(Stored records)
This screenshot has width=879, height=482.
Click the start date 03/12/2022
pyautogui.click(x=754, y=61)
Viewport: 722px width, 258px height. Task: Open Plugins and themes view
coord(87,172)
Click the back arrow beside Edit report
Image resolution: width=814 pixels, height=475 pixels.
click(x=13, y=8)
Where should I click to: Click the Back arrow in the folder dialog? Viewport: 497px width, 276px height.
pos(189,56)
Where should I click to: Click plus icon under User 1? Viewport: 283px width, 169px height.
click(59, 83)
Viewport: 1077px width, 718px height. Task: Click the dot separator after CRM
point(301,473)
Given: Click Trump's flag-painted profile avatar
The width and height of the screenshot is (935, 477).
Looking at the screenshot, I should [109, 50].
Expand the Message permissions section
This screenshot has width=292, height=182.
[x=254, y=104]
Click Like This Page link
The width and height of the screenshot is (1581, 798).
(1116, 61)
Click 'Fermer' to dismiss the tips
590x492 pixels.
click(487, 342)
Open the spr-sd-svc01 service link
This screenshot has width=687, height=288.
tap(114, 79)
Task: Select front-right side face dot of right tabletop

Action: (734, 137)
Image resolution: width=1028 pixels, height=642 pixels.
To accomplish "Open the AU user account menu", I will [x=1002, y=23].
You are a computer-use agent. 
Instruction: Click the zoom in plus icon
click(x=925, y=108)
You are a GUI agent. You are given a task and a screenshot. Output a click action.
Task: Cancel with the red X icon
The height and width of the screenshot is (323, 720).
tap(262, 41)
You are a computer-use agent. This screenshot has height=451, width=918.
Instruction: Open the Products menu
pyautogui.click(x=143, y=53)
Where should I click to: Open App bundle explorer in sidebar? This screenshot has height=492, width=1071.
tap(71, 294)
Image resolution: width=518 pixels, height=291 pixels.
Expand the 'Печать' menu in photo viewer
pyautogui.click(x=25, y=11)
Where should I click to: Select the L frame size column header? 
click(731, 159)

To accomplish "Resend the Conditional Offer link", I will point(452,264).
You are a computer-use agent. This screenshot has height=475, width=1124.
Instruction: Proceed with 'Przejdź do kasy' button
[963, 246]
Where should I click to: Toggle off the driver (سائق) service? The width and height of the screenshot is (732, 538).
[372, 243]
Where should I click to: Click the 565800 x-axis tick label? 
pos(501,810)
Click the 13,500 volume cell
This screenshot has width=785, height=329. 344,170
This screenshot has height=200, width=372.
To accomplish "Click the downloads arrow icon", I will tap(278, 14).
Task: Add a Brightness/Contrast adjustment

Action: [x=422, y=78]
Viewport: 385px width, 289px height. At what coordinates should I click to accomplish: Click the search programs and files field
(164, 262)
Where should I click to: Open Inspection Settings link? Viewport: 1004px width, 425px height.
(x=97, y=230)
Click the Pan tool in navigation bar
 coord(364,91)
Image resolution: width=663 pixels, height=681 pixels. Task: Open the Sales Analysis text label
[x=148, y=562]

- Assigned task -
For each entry above, write out an exact copy.

- Task result -
This screenshot has width=879, height=482.
Click the start date 03/12/2022
pyautogui.click(x=754, y=61)
Viewport: 722px width, 258px height. Task: Open Plugins and themes view
coord(87,172)
Click the back arrow beside Edit report
Image resolution: width=814 pixels, height=475 pixels.
click(x=13, y=8)
Where should I click to: Click the Back arrow in the folder dialog? Viewport: 497px width, 276px height.
pos(189,56)
Where should I click to: Click plus icon under User 1? Viewport: 283px width, 169px height.
click(59, 83)
Viewport: 1077px width, 718px height. Task: Click the dot separator after CRM
point(301,473)
Given: Click Trump's flag-painted profile avatar
The width and height of the screenshot is (935, 477).
Looking at the screenshot, I should [109, 50].
Expand the Message permissions section
This screenshot has width=292, height=182.
[x=254, y=104]
Click Like This Page link
The width and height of the screenshot is (1581, 798).
(1116, 61)
Click 'Fermer' to dismiss the tips
590x492 pixels.
click(487, 342)
Open the spr-sd-svc01 service link
This screenshot has width=687, height=288.
tap(114, 79)
Task: Select front-right side face dot of right tabletop

Action: (734, 137)
Image resolution: width=1028 pixels, height=642 pixels.
To accomplish "Open the AU user account menu", I will [x=1002, y=23].
You are a computer-use agent. 
Instruction: Click the zoom in plus icon
click(x=925, y=108)
You are a GUI agent. You are given a task and a screenshot. Output a click action.
Task: Cancel with the red X icon
The height and width of the screenshot is (323, 720).
tap(262, 41)
You are a computer-use agent. This screenshot has height=451, width=918.
Instruction: Open the Products menu
pyautogui.click(x=143, y=53)
Where should I click to: Open App bundle explorer in sidebar? This screenshot has height=492, width=1071.
tap(71, 294)
Image resolution: width=518 pixels, height=291 pixels.
Expand the 'Печать' menu in photo viewer
pyautogui.click(x=25, y=11)
Where should I click to: Select the L frame size column header? 
click(731, 159)

To accomplish "Resend the Conditional Offer link", I will point(452,264).
You are a computer-use agent. This screenshot has height=475, width=1124.
Instruction: Proceed with 'Przejdź do kasy' button
[963, 246]
Where should I click to: Toggle off the driver (سائق) service? The width and height of the screenshot is (732, 538).
[372, 243]
Where should I click to: Click the 565800 x-axis tick label? 
pos(501,810)
Click the 13,500 volume cell
This screenshot has width=785, height=329. 344,170
This screenshot has height=200, width=372.
To accomplish "Click the downloads arrow icon", I will tap(278, 14).
Task: Add a Brightness/Contrast adjustment

Action: [x=422, y=78]
Viewport: 385px width, 289px height. At what coordinates should I click to accomplish: Click the search programs and files field
(164, 262)
Where should I click to: Open Inspection Settings link? Viewport: 1004px width, 425px height.
(x=97, y=230)
Click the Pan tool in navigation bar
 coord(364,91)
Image resolution: width=663 pixels, height=681 pixels. Task: Open the Sales Analysis text label
[x=148, y=562]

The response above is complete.